The Open

by Rich on July 24, 2017

There’s something romantic about the game of golf. I don’t mean candlelight dinners and Valentine’s Day romance. I mean the history of the game. The players, the courses, the traditions…there is a certain amount of nostalgia built into the game that creates a certain…well, romance.

This weekend is The Open. The Brits hate it when we uncouth Yanks call it “The British Open”. And I guess they’ve earned that right. They created the game, and nursed it in it’s infancy, until the good ole’ U. S. of A. took it over and decided to dominate it (watch your back, soccer. Once America collectively decides to do something, go ahead and hang it up. See also: the moon and nuclear technology).

I don’t mean that Americans always win everything in golf, but look at the benchmark players of the game over the last 100 years. Thirteen of the top twenty players in the history of golf are American. That’s impressive. A sport that’s been around for 600 years (in it’s modern form) is dominated by a country that’s been around for less than half that time span. But then we Americans are quick studies.
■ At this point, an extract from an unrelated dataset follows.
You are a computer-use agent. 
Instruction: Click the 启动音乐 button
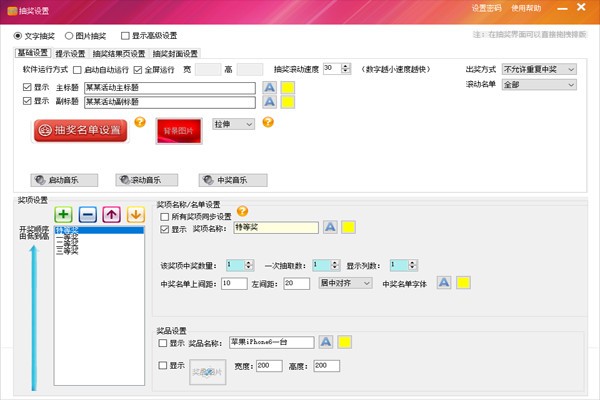point(64,180)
The Barbasol Championship is also being played this weekend. In Alabama. Golf. In Alabama. In July. Ouch. The U.S. has so many good players on it’s tour that the ones not quite ready for prime time slug it out in the southern heat and humidity of central Alabama during the hottest time of the year. That’s how good we’ve gotten.

I do know, by the way, that there will be many international players at both of these events. But let’s face it…just like the SEC drives the bus in college football (much to the chagrin of my Big10, Big12, ACC, and PAC12 friends), the PGA steers the ship when it comes to world golf. Sure, you can make good money on a ton of different tours around the globe, but if you want to make it to The Show, if you want your ticket to The Big Dance, there’s only one route…the PGA of America (again, I get it. There are a ton of PGA groups all over the world, but seriously, nobody is just itching to qualify for the Arse Open, in Arse, Sumatra on the PGA of Indonesia tour. You see my point).

When you think about it, the U.S. is uniquely laid out to showcase the best that golf encompasses. Golf is a game of precision, skill, strength and imagination. It is a game of endurance. The player competes more against the course than other players. They must conquer geography. They must overcome the elements. Have you seen this country? It has everything! Freezing cold, desert heat, smothering humidity, gale force winds, and every other conceivable weather condition. It has hills and mountains and beaches and dunes and cliffs and plains. It has rough outbacks and manicured perfection. You can’t find all of that in all of it’s vastness anywhere else on the planet. And that makes for good golf.

Having said all of that, there is still something incredible about The Open. The history. Watching the game being played in it’s birthplace gives it a certain amount of gravitas just not found anywhere else. And I suppose that’s what makes The Open so popular. It tugs at the heartstrings.

After all, there’s something romantic about the game of golf.